Records excerpted from a collection ::
BEGIN

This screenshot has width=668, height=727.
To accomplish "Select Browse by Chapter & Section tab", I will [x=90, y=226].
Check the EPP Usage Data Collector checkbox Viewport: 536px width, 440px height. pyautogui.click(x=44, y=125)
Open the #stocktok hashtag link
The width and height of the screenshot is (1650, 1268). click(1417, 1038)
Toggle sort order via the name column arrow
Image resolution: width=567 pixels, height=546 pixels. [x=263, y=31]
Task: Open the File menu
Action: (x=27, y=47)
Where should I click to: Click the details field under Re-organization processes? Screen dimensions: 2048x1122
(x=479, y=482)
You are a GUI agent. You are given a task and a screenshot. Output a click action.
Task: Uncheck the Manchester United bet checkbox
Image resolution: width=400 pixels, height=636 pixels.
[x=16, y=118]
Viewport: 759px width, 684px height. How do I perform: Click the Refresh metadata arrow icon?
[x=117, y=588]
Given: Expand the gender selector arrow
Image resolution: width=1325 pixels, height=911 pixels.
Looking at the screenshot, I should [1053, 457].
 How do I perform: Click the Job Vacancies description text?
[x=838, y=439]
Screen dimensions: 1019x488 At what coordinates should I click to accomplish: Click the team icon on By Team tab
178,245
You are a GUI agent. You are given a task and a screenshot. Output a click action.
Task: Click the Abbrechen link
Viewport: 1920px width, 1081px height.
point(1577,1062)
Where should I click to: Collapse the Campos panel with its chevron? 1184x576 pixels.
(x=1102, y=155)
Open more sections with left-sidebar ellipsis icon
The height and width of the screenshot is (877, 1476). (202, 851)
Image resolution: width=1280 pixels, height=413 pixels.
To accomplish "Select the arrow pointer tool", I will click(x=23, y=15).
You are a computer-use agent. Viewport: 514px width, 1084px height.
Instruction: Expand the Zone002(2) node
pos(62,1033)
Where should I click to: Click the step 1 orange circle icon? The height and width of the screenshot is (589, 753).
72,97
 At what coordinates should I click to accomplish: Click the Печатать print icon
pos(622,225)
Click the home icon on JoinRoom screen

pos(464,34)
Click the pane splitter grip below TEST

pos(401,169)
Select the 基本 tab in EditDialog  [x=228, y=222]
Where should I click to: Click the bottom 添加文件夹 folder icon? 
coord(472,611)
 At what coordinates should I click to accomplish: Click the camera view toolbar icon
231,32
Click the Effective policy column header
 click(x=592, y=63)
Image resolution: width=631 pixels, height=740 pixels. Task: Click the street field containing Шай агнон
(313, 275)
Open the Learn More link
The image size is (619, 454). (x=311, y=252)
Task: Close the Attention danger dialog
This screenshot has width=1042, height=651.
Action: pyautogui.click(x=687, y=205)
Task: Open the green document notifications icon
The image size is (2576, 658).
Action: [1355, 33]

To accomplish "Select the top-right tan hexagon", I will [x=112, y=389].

END

How to complete this task :: Return every entry exactly.

Your response ::
This screenshot has width=668, height=727.
To accomplish "Select Browse by Chapter & Section tab", I will [x=90, y=226].
Check the EPP Usage Data Collector checkbox Viewport: 536px width, 440px height. pyautogui.click(x=44, y=125)
Open the #stocktok hashtag link
The width and height of the screenshot is (1650, 1268). click(1417, 1038)
Toggle sort order via the name column arrow
Image resolution: width=567 pixels, height=546 pixels. [x=263, y=31]
Task: Open the File menu
Action: (x=27, y=47)
Where should I click to: Click the details field under Re-organization processes? Screen dimensions: 2048x1122
(x=479, y=482)
You are a GUI agent. You are given a task and a screenshot. Output a click action.
Task: Uncheck the Manchester United bet checkbox
Image resolution: width=400 pixels, height=636 pixels.
[x=16, y=118]
Viewport: 759px width, 684px height. How do I perform: Click the Refresh metadata arrow icon?
[x=117, y=588]
Given: Expand the gender selector arrow
Image resolution: width=1325 pixels, height=911 pixels.
Looking at the screenshot, I should [1053, 457].
 How do I perform: Click the Job Vacancies description text?
[x=838, y=439]
Screen dimensions: 1019x488 At what coordinates should I click to accomplish: Click the team icon on By Team tab
178,245
You are a GUI agent. You are given a task and a screenshot. Output a click action.
Task: Click the Abbrechen link
Viewport: 1920px width, 1081px height.
point(1577,1062)
Where should I click to: Collapse the Campos panel with its chevron? 1184x576 pixels.
(x=1102, y=155)
Open more sections with left-sidebar ellipsis icon
The height and width of the screenshot is (877, 1476). (202, 851)
Image resolution: width=1280 pixels, height=413 pixels.
To accomplish "Select the arrow pointer tool", I will click(x=23, y=15).
You are a computer-use agent. Viewport: 514px width, 1084px height.
Instruction: Expand the Zone002(2) node
pos(62,1033)
Where should I click to: Click the step 1 orange circle icon? The height and width of the screenshot is (589, 753).
72,97
 At what coordinates should I click to accomplish: Click the Печатать print icon
pos(622,225)
Click the home icon on JoinRoom screen

pos(464,34)
Click the pane splitter grip below TEST

pos(401,169)
Select the 基本 tab in EditDialog  [x=228, y=222]
Where should I click to: Click the bottom 添加文件夹 folder icon? 
coord(472,611)
 At what coordinates should I click to accomplish: Click the camera view toolbar icon
231,32
Click the Effective policy column header
 click(x=592, y=63)
Image resolution: width=631 pixels, height=740 pixels. Task: Click the street field containing Шай агнон
(313, 275)
Open the Learn More link
The image size is (619, 454). (x=311, y=252)
Task: Close the Attention danger dialog
This screenshot has width=1042, height=651.
Action: pyautogui.click(x=687, y=205)
Task: Open the green document notifications icon
The image size is (2576, 658).
Action: [1355, 33]

To accomplish "Select the top-right tan hexagon", I will [x=112, y=389].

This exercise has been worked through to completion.